La risposta al Covid-19 in Vietnam è ancora oggetto di studio da parte di organismi internazionali, come la Banca Mondiale. Il Paese vanta infatti tra i numeri di contagio e decessi più bassi del mondo, con meno di 1.500 casi dall’inizio della pandemia e 35 morti. Ed è intervenuto con tempestività e la risposta della popolazione è stata immediata.

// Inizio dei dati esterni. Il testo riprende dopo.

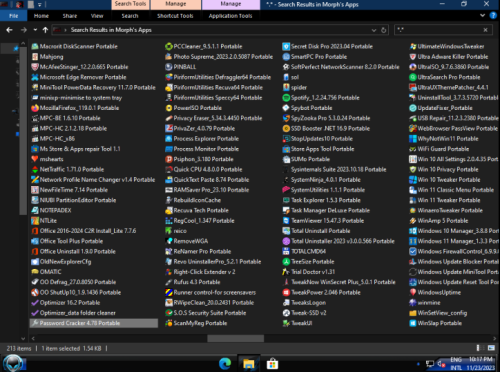Image resolution: width=500 pixels, height=372 pixels.
Task: Open the recent locations dropdown arrow
Action: (35, 30)
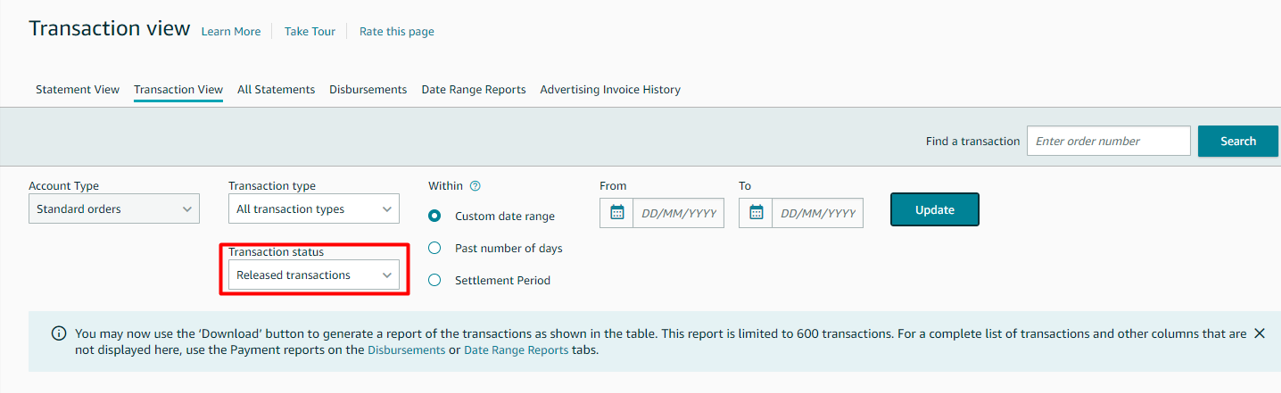Click the info icon in the banner

click(59, 334)
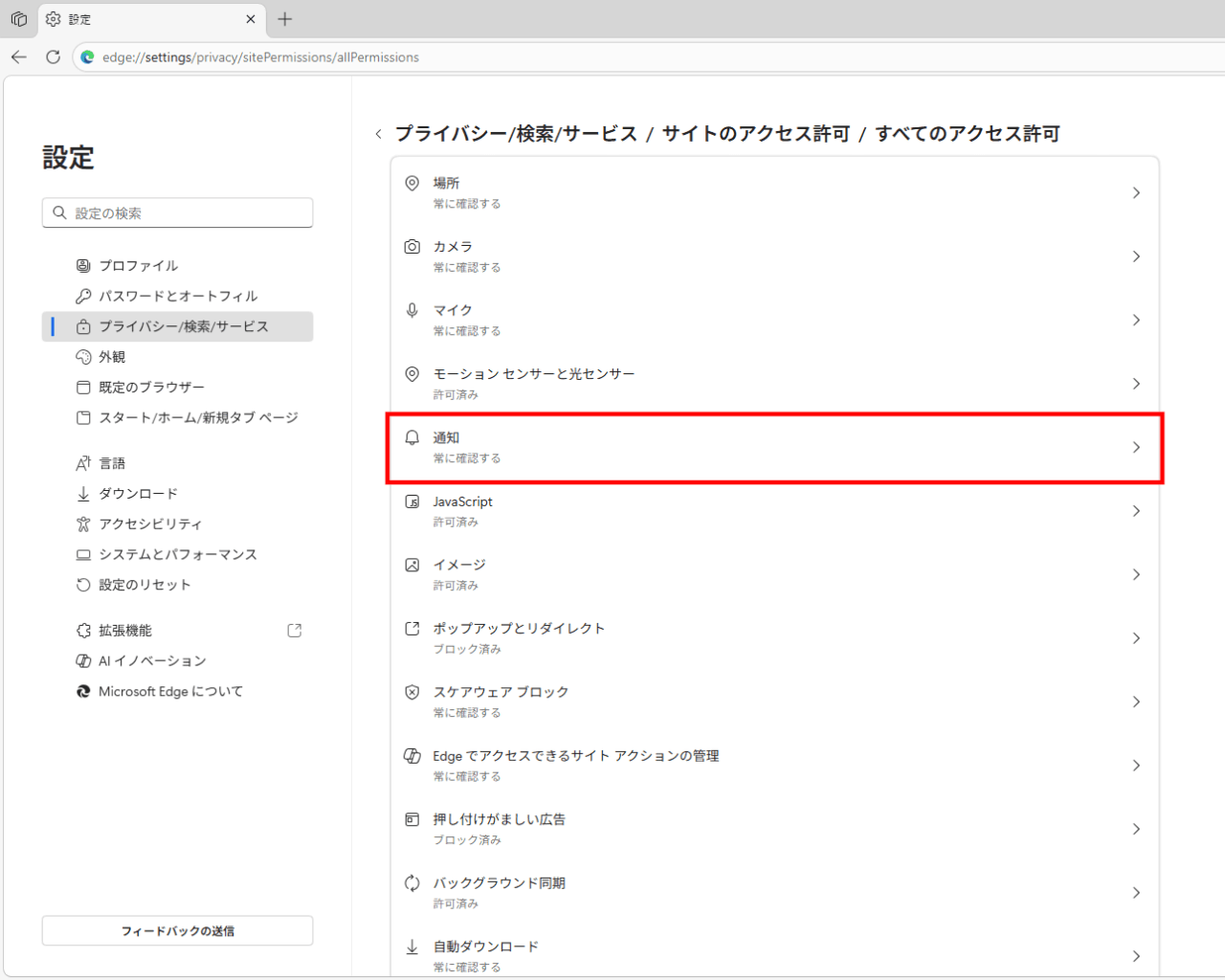Open ダウンロード settings section
The height and width of the screenshot is (980, 1225).
coord(139,494)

Un elemento riscontrato anche in Paesi come la Thailandia o il Giappone, dove una forte cultura del contenimento delle patologie (in tutti i centri di aggregazione i cittadini erano già abituati ad indossare le mascherine), unita al tracciamento, ha permesso di ridurre l’estensione dell’epidemia. Nonostante i danni causati dalla pandemia, si stima che il Vietnam crescerà comunque, secondo la Banca Mondiale, perdendo circa lo 0,5% del Pil.

Se da un lato economia e società crescono e innovano, dall’altro rimangono alcune sfide di grande complessità per il Paese: il primo è l’ambiente, con la riduzione delle risorse naturali e l’aumento dell’inquinamento, specialmente nelle città, e il secondo è l’accesso ai servizi sanitari, ancora non garantito all’intera popolazione e dominato da un rapporto tra medici e pazienti ancora sensibilmente molto basso.

Le sfide di un Paese che ha visto quadruplicare la ricchezza media dei propri cittadini in meno di 25 anni e ridurre la povertà estrema dal 50% al 2% della popolazione sono ancora molte. Ma si sa, ‘Rome wasn’t built in a day’ e nemmeno questo nuovo, grande Vietnam.